There are variations to the traditional mint julep recipe, but they all essentially follow the same pattern. The following recipe comes from www.kentuckyderby.com, the race’s official Web site.


2 cups sugar

2 cups water

Sprigs of fresh mint

Crushed ice

Early Times Kentucky Whisky

Make a simple syrup by boiling sugar and water together for five minutes. Cool and place in a covered container with six or eight sprigs of fresh mint, then refrigerate overnight. Make one julep at a time by filling a silver julep cup with crushed ice, adding one tablespoon of mint syrup and two ounces of whisky. Stir rapidly with a spoon to frost the outside of the cup. Garnish with a sprig of fresh mint.

Even though Early Times may still be the preferred libation for infield fans, Churchill Downs also serves ultra-premium, custom-made VIP mint juleps that include mint from Ireland, sugar from Australia and ice cubes made from water imported from the Bavarian Alps. Served in gold-plated cups with silver straws, these juleps cost $1,000 each and the proceeds support charities for retired racehorses. The bourbon of choice for these special libations is Woodford Reserve (Versailles, Ky.) 

Master distiller Chris Morris has crafted a first-rate bourbon, packaged in a commemorative Kentucky Derby 139 bottle. The 90.4 proof bourbon offers a nose of mint, cocoa and black pepper and a palate of tobacco, leather, fruit, toffee and spice.

At $40 a bottle, Woodford Reserve offers a far more economical alternative for your own VIP Derby Day celebrations, even without the imported botanicals.

You may not help any racehorses but, really, how many of them do you know anyway?

Buying a better bourbon

Early Times is the Derby’s endorsed brand, used for more than 120,000 mint juleps that will be served at Churchill Downs on Derby weekend. But it’s a blended whiskey rather than a bourbon. There’s nothing wrong with that, but if you want to stay true to America’s unique spirit, consider one of the following unique brands for your Derby Day soiree.

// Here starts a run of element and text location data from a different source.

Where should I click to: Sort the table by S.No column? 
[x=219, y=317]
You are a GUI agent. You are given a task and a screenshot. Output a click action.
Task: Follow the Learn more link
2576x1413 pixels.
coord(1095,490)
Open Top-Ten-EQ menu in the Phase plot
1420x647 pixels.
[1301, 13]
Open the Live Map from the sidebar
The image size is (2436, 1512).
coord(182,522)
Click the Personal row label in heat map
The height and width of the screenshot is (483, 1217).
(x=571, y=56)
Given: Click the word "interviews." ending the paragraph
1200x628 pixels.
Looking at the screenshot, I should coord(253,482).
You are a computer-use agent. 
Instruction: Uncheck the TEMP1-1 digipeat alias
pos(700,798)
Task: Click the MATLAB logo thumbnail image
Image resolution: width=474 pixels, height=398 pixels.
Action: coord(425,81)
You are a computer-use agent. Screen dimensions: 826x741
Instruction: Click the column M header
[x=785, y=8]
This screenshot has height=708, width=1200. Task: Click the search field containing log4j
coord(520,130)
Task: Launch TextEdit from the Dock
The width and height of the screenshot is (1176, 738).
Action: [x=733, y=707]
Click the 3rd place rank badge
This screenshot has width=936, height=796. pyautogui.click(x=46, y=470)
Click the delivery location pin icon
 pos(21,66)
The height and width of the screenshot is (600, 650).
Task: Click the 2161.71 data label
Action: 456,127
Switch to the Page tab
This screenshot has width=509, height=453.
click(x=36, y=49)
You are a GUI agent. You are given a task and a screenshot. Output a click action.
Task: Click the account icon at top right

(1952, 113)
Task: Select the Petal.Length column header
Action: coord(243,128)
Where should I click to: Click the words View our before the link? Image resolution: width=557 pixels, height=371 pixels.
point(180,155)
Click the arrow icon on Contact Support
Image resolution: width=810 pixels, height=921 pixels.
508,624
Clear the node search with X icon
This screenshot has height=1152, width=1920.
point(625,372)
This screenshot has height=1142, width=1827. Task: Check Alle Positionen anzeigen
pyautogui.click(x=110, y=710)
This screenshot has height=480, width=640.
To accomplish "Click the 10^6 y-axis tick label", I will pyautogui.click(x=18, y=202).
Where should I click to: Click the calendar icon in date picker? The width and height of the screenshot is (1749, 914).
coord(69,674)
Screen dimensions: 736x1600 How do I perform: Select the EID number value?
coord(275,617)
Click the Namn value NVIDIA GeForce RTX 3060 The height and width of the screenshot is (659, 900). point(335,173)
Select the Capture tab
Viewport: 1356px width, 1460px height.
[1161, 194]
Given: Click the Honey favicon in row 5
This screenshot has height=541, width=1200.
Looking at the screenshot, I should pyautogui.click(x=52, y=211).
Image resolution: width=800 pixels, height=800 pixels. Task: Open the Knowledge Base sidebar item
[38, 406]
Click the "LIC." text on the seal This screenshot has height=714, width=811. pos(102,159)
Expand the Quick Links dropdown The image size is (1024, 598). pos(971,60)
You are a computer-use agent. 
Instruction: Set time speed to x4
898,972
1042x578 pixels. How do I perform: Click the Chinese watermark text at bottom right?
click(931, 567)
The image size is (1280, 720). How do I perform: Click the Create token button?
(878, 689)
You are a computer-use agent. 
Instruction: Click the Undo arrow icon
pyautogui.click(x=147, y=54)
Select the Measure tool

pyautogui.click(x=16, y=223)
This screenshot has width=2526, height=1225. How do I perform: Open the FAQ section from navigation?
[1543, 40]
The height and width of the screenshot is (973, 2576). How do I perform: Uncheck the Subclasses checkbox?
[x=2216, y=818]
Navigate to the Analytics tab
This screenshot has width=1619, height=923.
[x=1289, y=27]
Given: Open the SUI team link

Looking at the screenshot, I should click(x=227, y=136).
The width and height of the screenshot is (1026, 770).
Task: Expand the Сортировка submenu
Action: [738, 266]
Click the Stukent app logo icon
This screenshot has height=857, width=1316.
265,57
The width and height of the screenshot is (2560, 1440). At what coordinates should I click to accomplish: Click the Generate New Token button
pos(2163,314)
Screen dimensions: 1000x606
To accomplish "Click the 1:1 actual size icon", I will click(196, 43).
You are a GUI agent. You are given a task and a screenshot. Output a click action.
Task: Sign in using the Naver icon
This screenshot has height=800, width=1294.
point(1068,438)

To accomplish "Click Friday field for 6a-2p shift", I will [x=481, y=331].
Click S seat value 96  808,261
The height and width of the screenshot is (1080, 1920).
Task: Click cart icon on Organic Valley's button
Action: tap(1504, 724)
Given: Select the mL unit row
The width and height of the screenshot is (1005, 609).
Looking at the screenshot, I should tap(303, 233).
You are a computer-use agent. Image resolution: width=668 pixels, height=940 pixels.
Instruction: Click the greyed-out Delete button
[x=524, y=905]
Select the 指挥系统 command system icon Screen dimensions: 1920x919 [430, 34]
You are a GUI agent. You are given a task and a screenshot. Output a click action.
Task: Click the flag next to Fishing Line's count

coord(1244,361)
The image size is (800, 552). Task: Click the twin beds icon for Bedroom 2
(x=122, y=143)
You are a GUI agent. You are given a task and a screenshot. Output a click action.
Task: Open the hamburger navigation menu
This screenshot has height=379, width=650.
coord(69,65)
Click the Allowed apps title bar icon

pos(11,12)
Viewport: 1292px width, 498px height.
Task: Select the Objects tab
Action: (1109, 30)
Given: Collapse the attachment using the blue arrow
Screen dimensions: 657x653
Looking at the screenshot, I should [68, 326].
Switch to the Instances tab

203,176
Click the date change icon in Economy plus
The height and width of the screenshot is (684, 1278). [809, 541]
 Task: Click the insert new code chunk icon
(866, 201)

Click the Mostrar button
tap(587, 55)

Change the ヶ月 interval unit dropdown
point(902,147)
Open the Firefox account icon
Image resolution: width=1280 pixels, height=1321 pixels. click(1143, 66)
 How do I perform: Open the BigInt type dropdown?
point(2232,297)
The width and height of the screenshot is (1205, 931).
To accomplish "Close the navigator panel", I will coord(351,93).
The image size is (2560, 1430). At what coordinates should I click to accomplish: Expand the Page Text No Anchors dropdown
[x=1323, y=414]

Wild Turkey (Lawrenceburg, Ky.) has long been one of the country’s premier bourbons. Current master distiller and third-generation owner Jimmy Russell has helped expand the brand’s appeal, as well as its profile. The Wild Turkey Kentucky Spirit (101 proof) gets high marks as befits a single-barrel bourbon, with a nose that’s rye-forward and redolent of orange peels and leather and a palate of caramel, vanilla and citrus. It has a dry, creamy spiciness and excellent finish.

The Wild Turkey Rare Breed (108.2 proof), a two-time gold medalist at the San Francisco World Spirits Competition, has aromas of nuts, peppercorns and burnt sugar, delivering flavors of lemongrass, slate and white pepper. The Russell’s Reserve Small Batch Single-Barrel (110 proof) is the best of all, offering complex caramel and vanilla flavors with licorice overtones. The nine-year-old whiskey proves just how sophisticated a Wild Turkey can be.

Four Roses (Lawrenceburg, Ky.) started life as a bourbon producer, then went down the mass-market blended whiskey road before finding its way back. Today master distiller Jim Rutledge is quickly regaining a following through the production of first-rate spirits. 

Four Roses Single Barrel (100 proof) teases the nose with aromas of spice, maple syrup and a little cocoa, while delivering a complex palate with hints of cherry and plum. It has a long, lingering finish. Four Roses Small Batch (90 proof) follows a slightly different flavor profile, with a spicy nose of sweet oak and caramel and a moderately sweet and creamy palate of red berries with a soft, smooth finish.